**Excerpt provided**
Advertisement

Snap! Padres end 10-game losing streak

Padres manager Bud Black watched his team spiral to 10 straight losses before Monday's win. "I think there was a big exhale," Black said afterward

SAN DIEGO – Bound on three sides by international border, sea and 125,000 acres of Marines, the San Diego Padres are socially, economically and spiritually cornered, so they exist naturally as underdogs.

Their habitat is sand and marine layer and doubt.

They feed off scraps left by Yankees, Cubs and Kevin Towers.

Their ballpark, the lovely Petco Park, is maybe half full on most nights. They took a deep breath on a January night last winter and spent a little more than $2 million for utilityman Jerry Hairston Jr.(notes), clinching 29th place in player payroll.

In their clubhouse they dress in gray T-shirts, the word BELIEVE on their chests, followed by an exclamation point, either adamant or wishful.

See, the habit of the franchise is to break up enduring dark times with the occasional flash of competence, a World Series appearance every 15 years or so, just enough to warm and brighten their little corner of the hardball world.

It was, then, mildly interesting that the Padres led the National League West in mid-June of 2010, and soon had the best record in the National League, and a couple months later – after 125 games, or three-quarters of the season – had pretty much sneaked up on everybody.

Not only had they refused to sell off contracts at the trading deadline, they'd taken on a No. 3 hitter (Ryan Ludwick(notes)) and a No. 5 hitter (Miguel Tejada(notes)), enveloping local icon Adrian Gonzalez(notes) in professional at-bats. A few weeks later they led the West by 6½ games and the Padres – the Padres – and their popgun offense and cannon arms and uncommon relentlessness were another month from the unthinkable. Except everybody was thinking it.

At about that time, Jim Tracy, manager of the Colorado Rockies, took a long look at the standings, another look at the schedule, and said, "Let me tell you how this season is going to end. In the case of the Dodgers, in the case of the Rockies and the Giants, somebody of the three of us is going to have to get white hot. And even that might not be enough. Then the Padres would have to get a flat tire and forget how to fix it."

**Data entries**
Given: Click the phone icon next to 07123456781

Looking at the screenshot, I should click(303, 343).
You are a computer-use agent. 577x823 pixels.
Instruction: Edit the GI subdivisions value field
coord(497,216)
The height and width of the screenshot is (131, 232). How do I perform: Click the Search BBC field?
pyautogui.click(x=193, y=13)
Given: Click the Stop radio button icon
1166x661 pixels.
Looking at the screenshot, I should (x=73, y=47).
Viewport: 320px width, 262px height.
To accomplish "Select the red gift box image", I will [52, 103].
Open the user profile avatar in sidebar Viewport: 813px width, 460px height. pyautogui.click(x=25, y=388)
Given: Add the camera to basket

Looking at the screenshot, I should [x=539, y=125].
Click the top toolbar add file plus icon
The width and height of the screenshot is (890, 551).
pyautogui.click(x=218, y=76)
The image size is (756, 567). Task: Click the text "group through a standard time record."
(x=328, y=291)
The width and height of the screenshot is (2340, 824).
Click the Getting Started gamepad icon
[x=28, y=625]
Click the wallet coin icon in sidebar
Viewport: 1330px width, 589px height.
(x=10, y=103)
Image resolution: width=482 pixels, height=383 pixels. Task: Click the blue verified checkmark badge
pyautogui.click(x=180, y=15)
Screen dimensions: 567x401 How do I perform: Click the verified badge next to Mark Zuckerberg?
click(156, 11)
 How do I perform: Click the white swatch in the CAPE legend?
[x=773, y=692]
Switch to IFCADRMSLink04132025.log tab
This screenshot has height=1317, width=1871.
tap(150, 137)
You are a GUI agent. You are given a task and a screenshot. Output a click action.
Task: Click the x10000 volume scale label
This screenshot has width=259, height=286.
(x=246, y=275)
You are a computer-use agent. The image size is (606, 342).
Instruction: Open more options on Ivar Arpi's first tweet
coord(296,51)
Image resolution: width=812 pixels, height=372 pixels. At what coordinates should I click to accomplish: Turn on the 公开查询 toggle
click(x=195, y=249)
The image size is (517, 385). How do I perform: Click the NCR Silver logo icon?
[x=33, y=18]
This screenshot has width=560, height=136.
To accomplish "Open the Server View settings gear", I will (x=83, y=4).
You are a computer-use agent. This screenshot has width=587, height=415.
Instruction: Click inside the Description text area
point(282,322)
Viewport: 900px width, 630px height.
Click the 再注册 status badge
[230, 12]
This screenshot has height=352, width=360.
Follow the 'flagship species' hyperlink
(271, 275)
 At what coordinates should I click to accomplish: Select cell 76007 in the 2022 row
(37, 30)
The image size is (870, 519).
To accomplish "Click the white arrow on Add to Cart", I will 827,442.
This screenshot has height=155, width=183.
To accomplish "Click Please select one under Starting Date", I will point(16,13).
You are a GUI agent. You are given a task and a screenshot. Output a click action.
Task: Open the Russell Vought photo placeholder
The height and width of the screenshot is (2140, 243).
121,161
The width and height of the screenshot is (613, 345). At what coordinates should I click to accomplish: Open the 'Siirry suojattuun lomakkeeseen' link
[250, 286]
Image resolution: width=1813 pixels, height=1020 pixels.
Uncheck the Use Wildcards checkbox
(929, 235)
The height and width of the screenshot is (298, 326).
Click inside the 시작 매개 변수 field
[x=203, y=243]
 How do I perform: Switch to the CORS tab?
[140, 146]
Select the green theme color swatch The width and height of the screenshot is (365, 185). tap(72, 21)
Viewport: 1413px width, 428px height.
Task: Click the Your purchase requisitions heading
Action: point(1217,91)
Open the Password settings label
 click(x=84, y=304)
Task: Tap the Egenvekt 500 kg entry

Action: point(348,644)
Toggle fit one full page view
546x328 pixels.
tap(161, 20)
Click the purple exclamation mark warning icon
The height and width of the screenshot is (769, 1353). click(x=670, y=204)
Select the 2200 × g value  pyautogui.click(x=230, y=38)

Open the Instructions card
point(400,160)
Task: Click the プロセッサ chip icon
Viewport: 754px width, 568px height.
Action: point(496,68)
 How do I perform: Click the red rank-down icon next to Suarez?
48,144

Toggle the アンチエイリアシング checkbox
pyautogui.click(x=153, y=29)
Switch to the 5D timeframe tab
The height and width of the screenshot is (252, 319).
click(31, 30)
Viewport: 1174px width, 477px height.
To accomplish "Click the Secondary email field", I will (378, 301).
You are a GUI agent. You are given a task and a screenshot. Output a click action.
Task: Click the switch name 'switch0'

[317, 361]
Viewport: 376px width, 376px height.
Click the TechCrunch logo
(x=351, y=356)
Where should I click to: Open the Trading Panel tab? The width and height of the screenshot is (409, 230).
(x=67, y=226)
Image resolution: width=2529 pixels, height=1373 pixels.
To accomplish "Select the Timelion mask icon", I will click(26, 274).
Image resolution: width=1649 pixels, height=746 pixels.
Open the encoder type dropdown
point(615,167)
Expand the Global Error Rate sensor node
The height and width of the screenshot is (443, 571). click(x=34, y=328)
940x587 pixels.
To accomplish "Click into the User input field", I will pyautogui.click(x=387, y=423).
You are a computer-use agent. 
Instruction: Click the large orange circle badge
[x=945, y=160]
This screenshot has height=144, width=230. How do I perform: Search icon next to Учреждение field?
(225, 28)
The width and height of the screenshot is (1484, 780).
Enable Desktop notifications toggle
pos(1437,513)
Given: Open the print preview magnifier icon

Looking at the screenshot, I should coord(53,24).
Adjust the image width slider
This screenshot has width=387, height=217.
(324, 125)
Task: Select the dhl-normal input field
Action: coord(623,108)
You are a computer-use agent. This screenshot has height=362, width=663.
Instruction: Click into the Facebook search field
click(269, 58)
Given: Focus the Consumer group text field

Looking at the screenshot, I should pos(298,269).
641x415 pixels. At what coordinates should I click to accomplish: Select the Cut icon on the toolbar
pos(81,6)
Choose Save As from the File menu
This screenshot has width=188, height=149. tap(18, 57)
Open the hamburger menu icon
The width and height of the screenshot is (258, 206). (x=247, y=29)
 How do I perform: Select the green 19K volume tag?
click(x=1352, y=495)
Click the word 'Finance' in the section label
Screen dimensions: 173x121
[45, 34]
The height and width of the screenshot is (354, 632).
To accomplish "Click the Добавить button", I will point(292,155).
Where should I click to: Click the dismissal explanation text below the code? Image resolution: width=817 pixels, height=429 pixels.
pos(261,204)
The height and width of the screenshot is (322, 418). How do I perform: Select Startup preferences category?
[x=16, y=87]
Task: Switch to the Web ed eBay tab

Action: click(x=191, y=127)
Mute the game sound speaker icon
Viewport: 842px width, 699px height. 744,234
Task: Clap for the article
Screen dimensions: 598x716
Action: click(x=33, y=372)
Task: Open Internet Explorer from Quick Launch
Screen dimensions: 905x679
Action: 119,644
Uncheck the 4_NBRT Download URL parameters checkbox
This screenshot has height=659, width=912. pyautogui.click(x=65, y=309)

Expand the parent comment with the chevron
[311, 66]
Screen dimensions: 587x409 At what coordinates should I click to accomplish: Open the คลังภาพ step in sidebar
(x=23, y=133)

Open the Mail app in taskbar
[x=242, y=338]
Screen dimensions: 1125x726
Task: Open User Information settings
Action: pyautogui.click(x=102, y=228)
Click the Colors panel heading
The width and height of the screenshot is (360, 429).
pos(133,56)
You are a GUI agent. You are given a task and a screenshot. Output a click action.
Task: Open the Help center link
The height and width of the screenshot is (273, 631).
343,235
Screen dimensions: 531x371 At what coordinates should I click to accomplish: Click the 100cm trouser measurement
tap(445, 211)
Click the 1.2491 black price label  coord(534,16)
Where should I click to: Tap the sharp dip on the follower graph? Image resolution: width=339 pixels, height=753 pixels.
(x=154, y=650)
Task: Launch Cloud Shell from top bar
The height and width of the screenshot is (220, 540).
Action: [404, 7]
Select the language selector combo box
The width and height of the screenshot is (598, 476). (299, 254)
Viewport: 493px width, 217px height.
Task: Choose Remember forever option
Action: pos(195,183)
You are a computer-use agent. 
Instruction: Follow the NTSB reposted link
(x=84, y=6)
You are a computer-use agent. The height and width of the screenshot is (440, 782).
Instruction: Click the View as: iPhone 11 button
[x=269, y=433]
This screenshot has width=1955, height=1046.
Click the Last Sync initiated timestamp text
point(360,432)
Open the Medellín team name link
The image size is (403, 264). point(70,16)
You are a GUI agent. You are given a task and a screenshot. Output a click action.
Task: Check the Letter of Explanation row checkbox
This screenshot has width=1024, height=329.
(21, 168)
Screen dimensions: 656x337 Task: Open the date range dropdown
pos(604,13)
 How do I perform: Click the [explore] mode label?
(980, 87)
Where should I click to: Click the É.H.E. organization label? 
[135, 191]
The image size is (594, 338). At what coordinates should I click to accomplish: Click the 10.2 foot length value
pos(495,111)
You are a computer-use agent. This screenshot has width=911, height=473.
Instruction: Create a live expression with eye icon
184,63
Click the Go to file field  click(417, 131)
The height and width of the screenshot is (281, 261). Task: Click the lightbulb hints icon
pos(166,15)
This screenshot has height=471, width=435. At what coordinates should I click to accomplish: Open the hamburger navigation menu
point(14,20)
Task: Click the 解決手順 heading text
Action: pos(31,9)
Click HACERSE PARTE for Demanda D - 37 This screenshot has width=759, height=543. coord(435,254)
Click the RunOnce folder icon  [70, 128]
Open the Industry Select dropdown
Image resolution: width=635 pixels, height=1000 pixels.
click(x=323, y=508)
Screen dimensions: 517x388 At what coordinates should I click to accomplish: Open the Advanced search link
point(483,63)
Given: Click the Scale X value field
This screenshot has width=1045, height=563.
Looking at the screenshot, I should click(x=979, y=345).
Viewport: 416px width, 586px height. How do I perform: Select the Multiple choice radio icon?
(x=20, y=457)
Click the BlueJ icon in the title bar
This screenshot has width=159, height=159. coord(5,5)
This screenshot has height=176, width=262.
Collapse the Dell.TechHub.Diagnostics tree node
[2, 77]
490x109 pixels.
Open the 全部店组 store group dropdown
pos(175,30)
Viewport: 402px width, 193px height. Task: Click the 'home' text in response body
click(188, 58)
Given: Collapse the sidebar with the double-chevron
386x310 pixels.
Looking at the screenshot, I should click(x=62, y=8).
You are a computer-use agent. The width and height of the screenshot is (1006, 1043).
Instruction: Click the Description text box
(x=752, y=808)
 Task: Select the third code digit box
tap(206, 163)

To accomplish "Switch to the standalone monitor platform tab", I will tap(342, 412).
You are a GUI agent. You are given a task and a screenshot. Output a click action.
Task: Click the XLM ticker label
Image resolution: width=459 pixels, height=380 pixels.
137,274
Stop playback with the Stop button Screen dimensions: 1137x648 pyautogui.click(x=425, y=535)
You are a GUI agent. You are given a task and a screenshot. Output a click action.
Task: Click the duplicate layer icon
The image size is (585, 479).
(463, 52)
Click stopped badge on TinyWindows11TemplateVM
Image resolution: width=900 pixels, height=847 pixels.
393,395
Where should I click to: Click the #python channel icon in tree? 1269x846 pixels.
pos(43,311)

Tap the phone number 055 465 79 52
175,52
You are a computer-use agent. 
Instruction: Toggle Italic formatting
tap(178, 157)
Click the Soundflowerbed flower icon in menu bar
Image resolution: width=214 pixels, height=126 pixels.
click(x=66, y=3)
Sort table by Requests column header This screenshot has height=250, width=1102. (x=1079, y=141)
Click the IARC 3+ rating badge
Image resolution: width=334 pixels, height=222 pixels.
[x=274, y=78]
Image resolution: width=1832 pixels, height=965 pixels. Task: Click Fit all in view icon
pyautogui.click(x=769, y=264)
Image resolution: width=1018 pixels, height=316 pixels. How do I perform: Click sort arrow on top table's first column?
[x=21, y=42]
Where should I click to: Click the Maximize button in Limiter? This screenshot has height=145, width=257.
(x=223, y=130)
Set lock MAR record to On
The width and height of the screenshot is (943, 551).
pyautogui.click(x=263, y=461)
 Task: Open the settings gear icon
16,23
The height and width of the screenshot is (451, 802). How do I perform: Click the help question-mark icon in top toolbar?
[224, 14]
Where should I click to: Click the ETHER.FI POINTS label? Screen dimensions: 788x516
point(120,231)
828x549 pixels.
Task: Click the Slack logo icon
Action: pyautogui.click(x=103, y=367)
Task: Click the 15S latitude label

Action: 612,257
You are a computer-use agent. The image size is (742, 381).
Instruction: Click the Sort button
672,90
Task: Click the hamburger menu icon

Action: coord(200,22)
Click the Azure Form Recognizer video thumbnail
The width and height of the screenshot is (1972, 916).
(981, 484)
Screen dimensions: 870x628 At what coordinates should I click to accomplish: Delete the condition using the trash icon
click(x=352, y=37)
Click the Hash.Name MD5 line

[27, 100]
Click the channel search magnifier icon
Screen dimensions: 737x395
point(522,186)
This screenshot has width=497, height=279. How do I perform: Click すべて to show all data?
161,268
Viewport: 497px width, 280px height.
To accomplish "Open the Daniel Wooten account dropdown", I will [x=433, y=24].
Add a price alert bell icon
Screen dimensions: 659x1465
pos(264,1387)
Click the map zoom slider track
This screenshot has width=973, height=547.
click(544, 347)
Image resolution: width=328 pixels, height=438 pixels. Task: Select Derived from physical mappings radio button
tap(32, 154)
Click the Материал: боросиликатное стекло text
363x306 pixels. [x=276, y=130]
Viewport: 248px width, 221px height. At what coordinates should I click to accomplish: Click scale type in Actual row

**Exercise**
Name every baseball club other than the Padres that the Padres article mentions.

**Output of the task**
Yankees, Cubs, Colorado Rockies, Dodgers, Giants